» Material for the task
=====

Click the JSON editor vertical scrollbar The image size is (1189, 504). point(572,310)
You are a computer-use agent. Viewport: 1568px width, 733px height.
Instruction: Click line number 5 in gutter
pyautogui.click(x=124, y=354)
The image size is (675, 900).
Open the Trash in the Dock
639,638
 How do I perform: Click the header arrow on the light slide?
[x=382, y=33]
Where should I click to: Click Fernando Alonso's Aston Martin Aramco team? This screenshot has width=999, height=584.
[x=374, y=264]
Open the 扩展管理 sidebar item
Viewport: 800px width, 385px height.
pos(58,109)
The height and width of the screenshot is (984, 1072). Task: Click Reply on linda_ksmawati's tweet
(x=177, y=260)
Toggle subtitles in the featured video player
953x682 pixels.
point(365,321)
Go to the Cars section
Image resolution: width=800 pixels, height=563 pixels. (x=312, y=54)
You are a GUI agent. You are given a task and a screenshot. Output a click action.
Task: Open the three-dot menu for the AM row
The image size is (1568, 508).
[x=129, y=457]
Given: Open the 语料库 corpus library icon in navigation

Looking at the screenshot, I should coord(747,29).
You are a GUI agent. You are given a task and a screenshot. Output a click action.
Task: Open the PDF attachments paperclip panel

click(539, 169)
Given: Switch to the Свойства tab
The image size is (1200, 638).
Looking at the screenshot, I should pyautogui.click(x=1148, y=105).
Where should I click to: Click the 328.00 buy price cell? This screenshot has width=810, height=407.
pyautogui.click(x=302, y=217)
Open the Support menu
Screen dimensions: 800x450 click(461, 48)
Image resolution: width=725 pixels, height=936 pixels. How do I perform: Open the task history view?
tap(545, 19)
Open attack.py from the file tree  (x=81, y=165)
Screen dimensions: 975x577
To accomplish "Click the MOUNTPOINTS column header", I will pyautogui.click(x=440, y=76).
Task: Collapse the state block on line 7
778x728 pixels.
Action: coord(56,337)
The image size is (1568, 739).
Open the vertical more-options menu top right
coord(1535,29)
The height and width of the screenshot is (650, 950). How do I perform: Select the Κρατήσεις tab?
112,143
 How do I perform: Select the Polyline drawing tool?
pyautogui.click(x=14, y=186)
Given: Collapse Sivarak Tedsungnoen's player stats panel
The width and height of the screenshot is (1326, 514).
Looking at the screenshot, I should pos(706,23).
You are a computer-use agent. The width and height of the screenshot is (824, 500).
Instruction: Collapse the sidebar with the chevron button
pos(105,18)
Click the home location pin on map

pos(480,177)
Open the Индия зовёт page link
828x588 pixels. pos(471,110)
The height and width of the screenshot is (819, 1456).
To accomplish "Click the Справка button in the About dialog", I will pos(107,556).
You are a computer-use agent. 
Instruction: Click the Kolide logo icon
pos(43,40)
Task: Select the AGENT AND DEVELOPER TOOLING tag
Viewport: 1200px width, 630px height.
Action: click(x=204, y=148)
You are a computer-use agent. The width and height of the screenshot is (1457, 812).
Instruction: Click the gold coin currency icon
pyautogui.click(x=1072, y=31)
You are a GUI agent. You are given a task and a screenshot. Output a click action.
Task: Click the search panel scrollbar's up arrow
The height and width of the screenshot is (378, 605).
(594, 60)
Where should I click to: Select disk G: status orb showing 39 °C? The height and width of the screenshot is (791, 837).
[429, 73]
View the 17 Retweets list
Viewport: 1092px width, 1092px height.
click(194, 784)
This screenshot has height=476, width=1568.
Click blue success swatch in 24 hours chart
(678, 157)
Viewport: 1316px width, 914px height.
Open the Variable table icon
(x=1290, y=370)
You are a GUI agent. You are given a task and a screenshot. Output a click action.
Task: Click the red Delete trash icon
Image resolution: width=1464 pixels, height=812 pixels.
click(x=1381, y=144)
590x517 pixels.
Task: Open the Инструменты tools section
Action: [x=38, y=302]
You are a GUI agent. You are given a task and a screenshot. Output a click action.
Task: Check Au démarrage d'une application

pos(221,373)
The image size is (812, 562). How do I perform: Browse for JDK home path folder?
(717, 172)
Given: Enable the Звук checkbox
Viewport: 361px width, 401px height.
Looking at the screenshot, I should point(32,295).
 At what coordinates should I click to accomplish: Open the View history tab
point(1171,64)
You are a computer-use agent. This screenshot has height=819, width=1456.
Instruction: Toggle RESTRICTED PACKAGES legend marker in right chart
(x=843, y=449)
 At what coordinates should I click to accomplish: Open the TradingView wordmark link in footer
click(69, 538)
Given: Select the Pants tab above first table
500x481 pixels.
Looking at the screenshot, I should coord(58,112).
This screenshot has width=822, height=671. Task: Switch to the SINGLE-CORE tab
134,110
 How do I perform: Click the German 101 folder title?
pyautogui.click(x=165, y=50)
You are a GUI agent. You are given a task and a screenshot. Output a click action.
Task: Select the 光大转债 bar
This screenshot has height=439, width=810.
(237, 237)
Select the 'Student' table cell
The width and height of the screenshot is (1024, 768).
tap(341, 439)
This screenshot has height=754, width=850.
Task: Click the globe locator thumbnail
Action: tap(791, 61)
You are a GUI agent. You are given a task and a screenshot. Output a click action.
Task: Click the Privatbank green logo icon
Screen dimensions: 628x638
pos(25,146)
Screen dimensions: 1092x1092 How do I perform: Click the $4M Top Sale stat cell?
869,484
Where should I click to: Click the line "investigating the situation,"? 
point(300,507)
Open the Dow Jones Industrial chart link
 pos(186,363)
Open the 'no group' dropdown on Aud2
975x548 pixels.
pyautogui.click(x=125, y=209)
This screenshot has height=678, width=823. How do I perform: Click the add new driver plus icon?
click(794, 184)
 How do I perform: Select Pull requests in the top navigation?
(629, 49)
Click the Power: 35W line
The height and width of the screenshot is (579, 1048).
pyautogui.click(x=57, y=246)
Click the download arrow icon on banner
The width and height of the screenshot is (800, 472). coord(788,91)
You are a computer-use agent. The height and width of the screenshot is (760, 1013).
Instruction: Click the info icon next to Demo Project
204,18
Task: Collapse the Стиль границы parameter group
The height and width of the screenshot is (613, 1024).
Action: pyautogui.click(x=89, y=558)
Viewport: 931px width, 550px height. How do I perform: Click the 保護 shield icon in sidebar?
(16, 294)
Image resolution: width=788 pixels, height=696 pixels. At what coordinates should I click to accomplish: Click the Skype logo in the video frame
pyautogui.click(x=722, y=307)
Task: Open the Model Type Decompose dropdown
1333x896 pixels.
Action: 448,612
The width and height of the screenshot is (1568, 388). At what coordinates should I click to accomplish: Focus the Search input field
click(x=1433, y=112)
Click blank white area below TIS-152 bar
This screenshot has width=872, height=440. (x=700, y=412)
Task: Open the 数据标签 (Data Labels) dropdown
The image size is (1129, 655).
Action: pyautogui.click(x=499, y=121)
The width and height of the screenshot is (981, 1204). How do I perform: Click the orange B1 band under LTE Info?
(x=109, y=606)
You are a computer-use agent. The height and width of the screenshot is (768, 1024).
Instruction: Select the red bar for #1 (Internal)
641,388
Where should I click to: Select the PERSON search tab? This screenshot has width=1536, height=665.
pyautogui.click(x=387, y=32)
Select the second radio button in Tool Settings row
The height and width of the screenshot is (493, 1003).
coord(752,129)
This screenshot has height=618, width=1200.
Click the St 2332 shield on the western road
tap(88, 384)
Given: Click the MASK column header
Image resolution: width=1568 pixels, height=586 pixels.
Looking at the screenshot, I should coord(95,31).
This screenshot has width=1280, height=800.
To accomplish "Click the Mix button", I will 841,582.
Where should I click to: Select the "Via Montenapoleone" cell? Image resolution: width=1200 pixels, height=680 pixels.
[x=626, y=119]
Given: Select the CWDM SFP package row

=====

» Short task
Please rewrite the listing above, substituting "interface agent" for "GUI agent" everywhere it occurs and leaving everything else as it is.

» Answer
Click the JSON editor vertical scrollbar The image size is (1189, 504). point(572,310)
You are a computer-use agent. Viewport: 1568px width, 733px height.
Instruction: Click line number 5 in gutter
pyautogui.click(x=124, y=354)
The image size is (675, 900).
Open the Trash in the Dock
639,638
 How do I perform: Click the header arrow on the light slide?
[x=382, y=33]
Where should I click to: Click Fernando Alonso's Aston Martin Aramco team? This screenshot has width=999, height=584.
[x=374, y=264]
Open the 扩展管理 sidebar item
Viewport: 800px width, 385px height.
pos(58,109)
The height and width of the screenshot is (984, 1072). Task: Click Reply on linda_ksmawati's tweet
(x=177, y=260)
Toggle subtitles in the featured video player
953x682 pixels.
point(365,321)
Go to the Cars section
Image resolution: width=800 pixels, height=563 pixels. (x=312, y=54)
You are a interface agent. You are given a task and a screenshot. Output a click action.
Task: Open the three-dot menu for the AM row
The image size is (1568, 508).
[x=129, y=457]
Given: Open the 语料库 corpus library icon in navigation

Looking at the screenshot, I should coord(747,29).
You are a interface agent. You are given a task and a screenshot. Output a click action.
Task: Open the PDF attachments paperclip panel

click(539, 169)
Given: Switch to the Свойства tab
The image size is (1200, 638).
Looking at the screenshot, I should pyautogui.click(x=1148, y=105).
Where should I click to: Click the 328.00 buy price cell? This screenshot has width=810, height=407.
pyautogui.click(x=302, y=217)
Open the Support menu
Screen dimensions: 800x450 click(461, 48)
Image resolution: width=725 pixels, height=936 pixels. How do I perform: Open the task history view?
tap(545, 19)
Open attack.py from the file tree  (x=81, y=165)
Screen dimensions: 975x577
To accomplish "Click the MOUNTPOINTS column header", I will pyautogui.click(x=440, y=76).
Task: Collapse the state block on line 7
778x728 pixels.
Action: coord(56,337)
The image size is (1568, 739).
Open the vertical more-options menu top right
coord(1535,29)
The height and width of the screenshot is (650, 950). How do I perform: Select the Κρατήσεις tab?
112,143
 How do I perform: Select the Polyline drawing tool?
pyautogui.click(x=14, y=186)
Given: Collapse Sivarak Tedsungnoen's player stats panel
The width and height of the screenshot is (1326, 514).
Looking at the screenshot, I should pos(706,23).
You are a computer-use agent. The width and height of the screenshot is (824, 500).
Instruction: Collapse the sidebar with the chevron button
pos(105,18)
Click the home location pin on map

pos(480,177)
Open the Индия зовёт page link
828x588 pixels. pos(471,110)
The height and width of the screenshot is (819, 1456).
To accomplish "Click the Справка button in the About dialog", I will pos(107,556).
You are a computer-use agent. 
Instruction: Click the Kolide logo icon
pos(43,40)
Task: Select the AGENT AND DEVELOPER TOOLING tag
Viewport: 1200px width, 630px height.
Action: click(x=204, y=148)
You are a computer-use agent. The width and height of the screenshot is (1457, 812).
Instruction: Click the gold coin currency icon
pyautogui.click(x=1072, y=31)
You are a interface agent. You are given a task and a screenshot. Output a click action.
Task: Click the search panel scrollbar's up arrow
The height and width of the screenshot is (378, 605).
(594, 60)
Where should I click to: Select disk G: status orb showing 39 °C? The height and width of the screenshot is (791, 837).
[429, 73]
View the 17 Retweets list
Viewport: 1092px width, 1092px height.
click(194, 784)
This screenshot has height=476, width=1568.
Click blue success swatch in 24 hours chart
(678, 157)
Viewport: 1316px width, 914px height.
Open the Variable table icon
(x=1290, y=370)
You are a interface agent. You are given a task and a screenshot. Output a click action.
Task: Click the red Delete trash icon
Image resolution: width=1464 pixels, height=812 pixels.
click(x=1381, y=144)
590x517 pixels.
Task: Open the Инструменты tools section
Action: [x=38, y=302]
You are a interface agent. You are given a task and a screenshot. Output a click action.
Task: Check Au démarrage d'une application

pos(221,373)
The image size is (812, 562). How do I perform: Browse for JDK home path folder?
(717, 172)
Given: Enable the Звук checkbox
Viewport: 361px width, 401px height.
Looking at the screenshot, I should point(32,295).
 At what coordinates should I click to accomplish: Open the View history tab
point(1171,64)
You are a computer-use agent. This screenshot has height=819, width=1456.
Instruction: Toggle RESTRICTED PACKAGES legend marker in right chart
(x=843, y=449)
 At what coordinates should I click to accomplish: Open the TradingView wordmark link in footer
click(69, 538)
Given: Select the Pants tab above first table
500x481 pixels.
Looking at the screenshot, I should coord(58,112).
This screenshot has width=822, height=671. Task: Switch to the SINGLE-CORE tab
134,110
 How do I perform: Click the German 101 folder title?
pyautogui.click(x=165, y=50)
You are a interface agent. You are given a task and a screenshot. Output a click action.
Task: Select the 光大转债 bar
This screenshot has height=439, width=810.
(237, 237)
Select the 'Student' table cell
The width and height of the screenshot is (1024, 768).
tap(341, 439)
This screenshot has height=754, width=850.
Task: Click the globe locator thumbnail
Action: tap(791, 61)
You are a interface agent. You are given a task and a screenshot. Output a click action.
Task: Click the Privatbank green logo icon
Screen dimensions: 628x638
pos(25,146)
Screen dimensions: 1092x1092 How do I perform: Click the $4M Top Sale stat cell?
869,484
Where should I click to: Click the line "investigating the situation,"? 
point(300,507)
Open the Dow Jones Industrial chart link
 pos(186,363)
Open the 'no group' dropdown on Aud2
975x548 pixels.
pyautogui.click(x=125, y=209)
This screenshot has height=678, width=823. How do I perform: Click the add new driver plus icon?
click(794, 184)
 How do I perform: Select Pull requests in the top navigation?
(629, 49)
Click the Power: 35W line
The height and width of the screenshot is (579, 1048).
pyautogui.click(x=57, y=246)
Click the download arrow icon on banner
The width and height of the screenshot is (800, 472). coord(788,91)
You are a computer-use agent. The height and width of the screenshot is (760, 1013).
Instruction: Click the info icon next to Demo Project
204,18
Task: Collapse the Стиль границы parameter group
The height and width of the screenshot is (613, 1024).
Action: pyautogui.click(x=89, y=558)
Viewport: 931px width, 550px height. How do I perform: Click the 保護 shield icon in sidebar?
(16, 294)
Image resolution: width=788 pixels, height=696 pixels. At what coordinates should I click to accomplish: Click the Skype logo in the video frame
pyautogui.click(x=722, y=307)
Task: Open the Model Type Decompose dropdown
1333x896 pixels.
Action: 448,612
The width and height of the screenshot is (1568, 388). At what coordinates should I click to accomplish: Focus the Search input field
click(x=1433, y=112)
Click blank white area below TIS-152 bar
This screenshot has width=872, height=440. (x=700, y=412)
Task: Open the 数据标签 (Data Labels) dropdown
The image size is (1129, 655).
Action: pyautogui.click(x=499, y=121)
The width and height of the screenshot is (981, 1204). How do I perform: Click the orange B1 band under LTE Info?
(x=109, y=606)
You are a computer-use agent. The height and width of the screenshot is (768, 1024).
Instruction: Select the red bar for #1 (Internal)
641,388
Where should I click to: Select the PERSON search tab? This screenshot has width=1536, height=665.
pyautogui.click(x=387, y=32)
Select the second radio button in Tool Settings row
The height and width of the screenshot is (493, 1003).
coord(752,129)
This screenshot has height=618, width=1200.
Click the St 2332 shield on the western road
tap(88, 384)
Given: Click the MASK column header
Image resolution: width=1568 pixels, height=586 pixels.
Looking at the screenshot, I should coord(95,31).
This screenshot has width=1280, height=800.
To accomplish "Click the Mix button", I will 841,582.
Where should I click to: Select the "Via Montenapoleone" cell? Image resolution: width=1200 pixels, height=680 pixels.
[x=626, y=119]
Given: Select the CWDM SFP package row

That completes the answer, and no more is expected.